4-Talep konusunda tanıklar dinlenmelidir.
5-Tüm bu araştırmalar sonucu hala kesin bir kanaat oluşmamış ise mahallinde keşif yapılarak; tanıklar ve varsa tespit bilirkişileri taşınmaz başında dinlenmelidir.
Açıklanan bu hususlar çerçevesinde yapılacak inceleme ve araştırma sonucu, tapu ve nüfus bilgileri arasında bağlantı ve tutarlılık sağlandığında talebin kabulü yoluna gidilmelidir.
Talebin niteliği gereğince, yargılama harcı ve vekâlet ücreti maktu olarak belirlenmelidir.

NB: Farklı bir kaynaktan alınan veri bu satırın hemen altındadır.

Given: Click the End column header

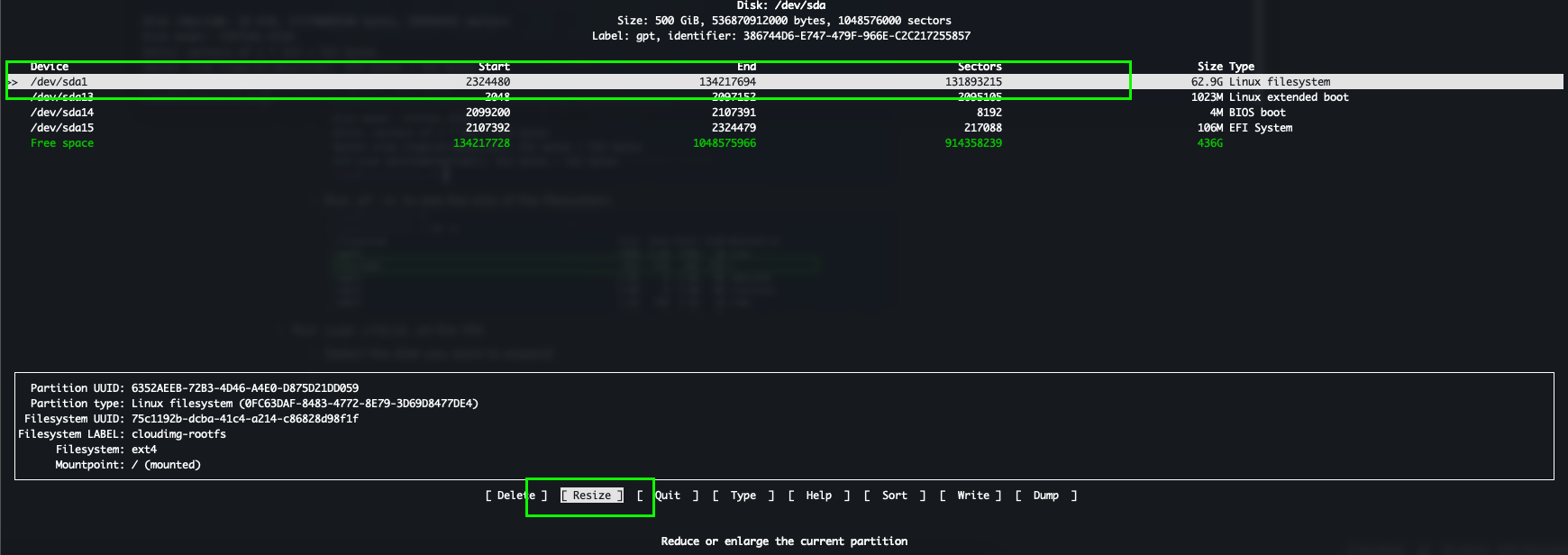Looking at the screenshot, I should (746, 67).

... Müdürlüğü ilgili sıfatıyla davada yer aldığından yargılama giderlerinden (ve yargılama giderlerinden olan vekalet ücretinden) sorumlu tutulmamalıdır.
Bu ilkeler ışığında somut olaya bakıldığında, mahkemece yukarıda belirlenen ilkeler çerçevesinde hükme yeterli araştırma ve inceleme yapıldığını söyleyebilme olanağı yoktur.

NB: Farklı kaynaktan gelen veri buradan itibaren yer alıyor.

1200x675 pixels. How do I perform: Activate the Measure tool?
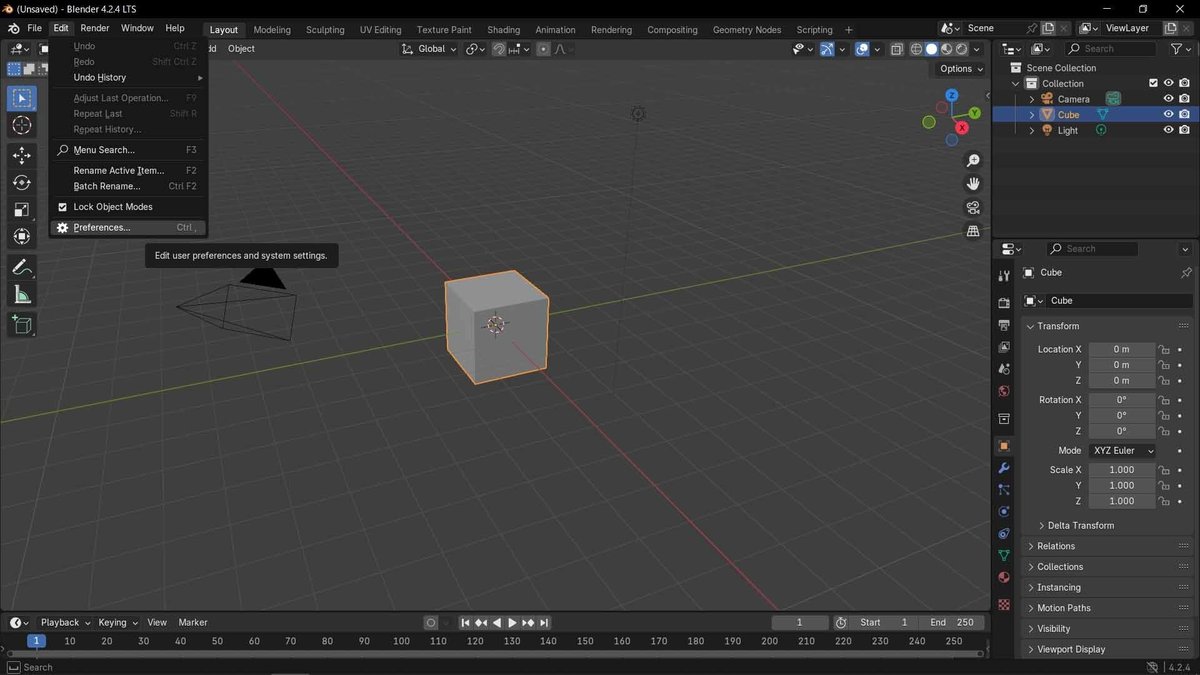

Hâl böyle olunca, tapu kayıtlarında olduğu şekliyle “... oğlu ...”, “... oğlu ...” ve “... oğlu ...” isminde başka kişi veya kişilerin bulunup bulunmadığının ... Müdürlüğü"nden araştırılması, taşınmazların bulunduğu yerleşim yerinde... aracılığıyla kayıt malikleri ile aynı ismi taşıyan başka kişi veya kişilerin bulunup bulunmadığının sorulması, taşınmazlara ilişkin tüm tedavül kayıtlarının tapu müdürlüğünden getirtilmesi, keza gerektiğinde taşınmazlar başında keşif yapılarak tanık ve tespit bilirkişileri de dinlendikten sonra hasıl olacak sonuca göre bir karar verilmesi gerekirken eksik soruşturma ile yetinilerek karar verilmiş olması isabetsizdir.
Davalı vekilinin temyiz itirazları yerindedir. Kabulü ile hükmün (6100 sayılı Yasanın geçici 3.maddesi yollaması ile) 1086 sayılı HUMK"un 428.maddesi gereğince BOZULMASINA, 22.02.2016 tarihinde oybirliğiyle karar verildi.